#### Page extract
>> BEGIN
I think standing on short steep sections of a hill can help.. plod along sitting down whilst climbing steadily then stand for a quick burst if the gradient increases. I would not attempt this if the gradient increased over a long distance though, in this instance I would drop a gear or three and just try to keep the cadence up.


----------



## Panter (30 Jul 2012)

Must admit I've wimped out of Boxley hill before, I get tired even driving up it!


----------



## Brommyboy (31 Jul 2012)

I would try Hollingbourne Hill a bit at a time. Once you can master that, you can ride just about any hill! It finishes with a nasty sting!


----------



## Panter (31 Jul 2012)

Yup, Hollingbourne is a nasty, nasty bugger too!


----------



## Chrisz (31 Jul 2012)

ColinJ said:


> Well, my OS map certainly shows a Boxley about 2 miles north of Maidstone, and with a chevron on the climb out of it!
>> END
#### Jobs
1 > In the forum thread on hill climbing, which hill does Brommyboy suggest trying a bit at a time?
2 > In the rows, swap "arrow" for "pointer" wherever it occurs, beginning at the line that has "This screenshot has height=531, width=1307." and stopping after the line that has "tap(783, 120)". Give back only those lines, with everything else unchanged.
The rows after this point have nothing to do with the forum thread on hill climbing.

#### Data listing
>> BEGIN
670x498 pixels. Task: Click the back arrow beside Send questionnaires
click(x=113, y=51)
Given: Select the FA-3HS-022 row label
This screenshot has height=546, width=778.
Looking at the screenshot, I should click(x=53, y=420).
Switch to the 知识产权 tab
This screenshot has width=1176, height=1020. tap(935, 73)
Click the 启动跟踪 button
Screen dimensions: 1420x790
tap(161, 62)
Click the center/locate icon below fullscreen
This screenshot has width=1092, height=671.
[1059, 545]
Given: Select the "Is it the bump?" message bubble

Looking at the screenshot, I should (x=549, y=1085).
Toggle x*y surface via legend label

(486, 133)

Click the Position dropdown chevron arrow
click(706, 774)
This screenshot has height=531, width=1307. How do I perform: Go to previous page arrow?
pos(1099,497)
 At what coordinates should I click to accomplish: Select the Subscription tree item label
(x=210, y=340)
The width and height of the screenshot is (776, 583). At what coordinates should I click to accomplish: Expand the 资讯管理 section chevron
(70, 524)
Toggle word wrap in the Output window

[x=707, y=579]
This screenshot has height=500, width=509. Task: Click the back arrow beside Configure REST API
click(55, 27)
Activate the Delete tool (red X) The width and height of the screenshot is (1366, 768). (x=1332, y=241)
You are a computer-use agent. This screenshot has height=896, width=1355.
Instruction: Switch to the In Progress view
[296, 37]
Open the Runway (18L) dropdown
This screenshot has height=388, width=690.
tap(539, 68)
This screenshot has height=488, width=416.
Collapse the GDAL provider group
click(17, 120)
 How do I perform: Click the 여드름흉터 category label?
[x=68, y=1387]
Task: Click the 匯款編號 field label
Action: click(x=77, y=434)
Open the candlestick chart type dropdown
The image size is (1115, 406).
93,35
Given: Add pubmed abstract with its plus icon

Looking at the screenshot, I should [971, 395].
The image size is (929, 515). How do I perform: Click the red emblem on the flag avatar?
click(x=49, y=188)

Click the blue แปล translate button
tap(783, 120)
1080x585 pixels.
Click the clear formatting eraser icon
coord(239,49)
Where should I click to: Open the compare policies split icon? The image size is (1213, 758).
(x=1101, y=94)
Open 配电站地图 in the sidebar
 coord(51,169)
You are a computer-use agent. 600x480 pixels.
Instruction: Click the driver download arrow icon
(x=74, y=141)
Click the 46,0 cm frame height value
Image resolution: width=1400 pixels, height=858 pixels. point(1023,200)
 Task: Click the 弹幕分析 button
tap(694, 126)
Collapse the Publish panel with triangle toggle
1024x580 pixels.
>> END
#### Answer list
1 > Hollingbourne Hill.

2 >
This screenshot has height=531, width=1307. How do I perform: Go to previous page pointer?
pos(1099,497)
 At what coordinates should I click to accomplish: Select the Subscription tree item label
(x=210, y=340)
The width and height of the screenshot is (776, 583). At what coordinates should I click to accomplish: Expand the 资讯管理 section chevron
(70, 524)
Toggle word wrap in the Output window

[x=707, y=579]
This screenshot has height=500, width=509. Task: Click the back pointer beside Configure REST API
click(55, 27)
Activate the Delete tool (red X) The width and height of the screenshot is (1366, 768). (x=1332, y=241)
You are a computer-use agent. This screenshot has height=896, width=1355.
Instruction: Switch to the In Progress view
[296, 37]
Open the Runway (18L) dropdown
This screenshot has height=388, width=690.
tap(539, 68)
This screenshot has height=488, width=416.
Collapse the GDAL provider group
click(17, 120)
 How do I perform: Click the 여드름흉터 category label?
[x=68, y=1387]
Task: Click the 匯款編號 field label
Action: click(x=77, y=434)
Open the candlestick chart type dropdown
The image size is (1115, 406).
93,35
Given: Add pubmed abstract with its plus icon

Looking at the screenshot, I should [971, 395].
The image size is (929, 515). How do I perform: Click the red emblem on the flag avatar?
click(x=49, y=188)

Click the blue แปล translate button
tap(783, 120)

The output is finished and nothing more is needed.